▶ **Task instructions**:
Would you output the entries below only from the line containing "Go back with the breadcrumb arrow" through the line containing "Viewport: 1322px width, 453px height.", exactly as they stand and with both ends included?

▶ **Study material**:
========

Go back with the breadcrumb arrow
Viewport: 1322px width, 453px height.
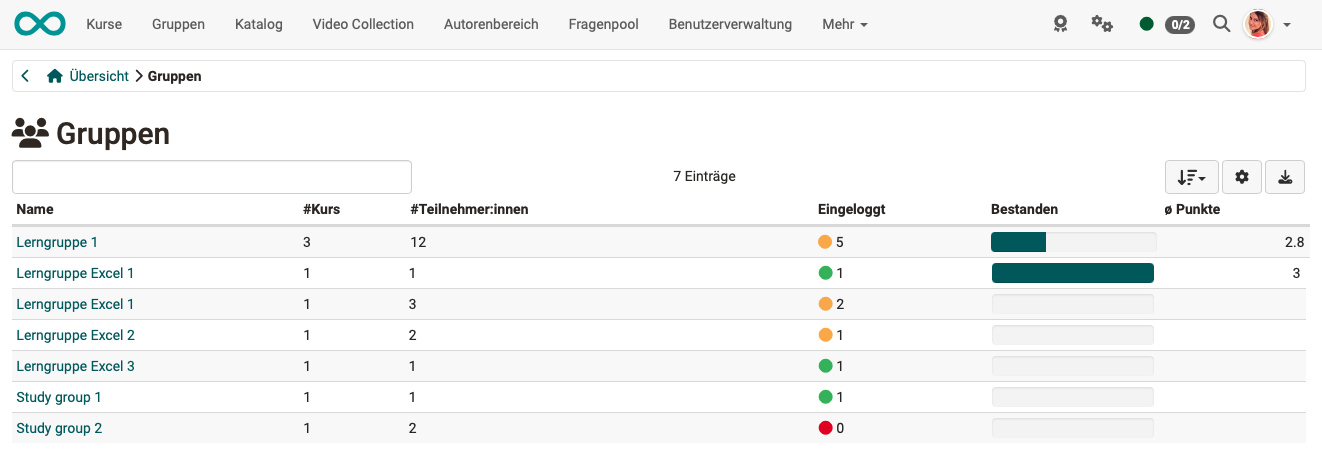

========

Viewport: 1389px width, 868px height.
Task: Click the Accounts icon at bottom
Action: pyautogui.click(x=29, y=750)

========

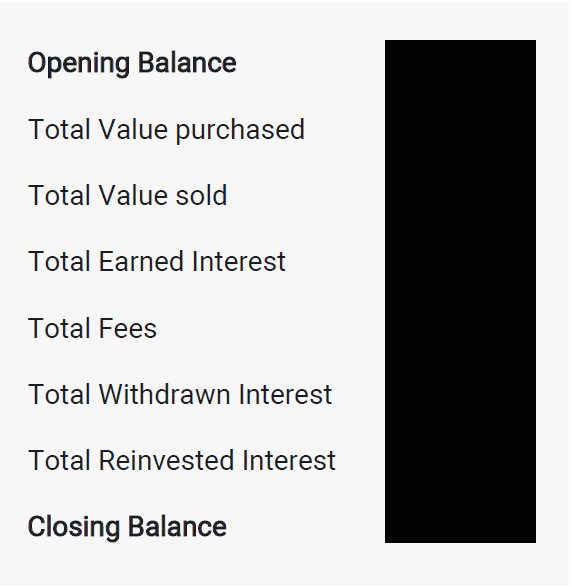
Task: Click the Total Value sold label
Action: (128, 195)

========

▶ **Exercise response**:
Go back with the breadcrumb arrow
Viewport: 1322px width, 453px height.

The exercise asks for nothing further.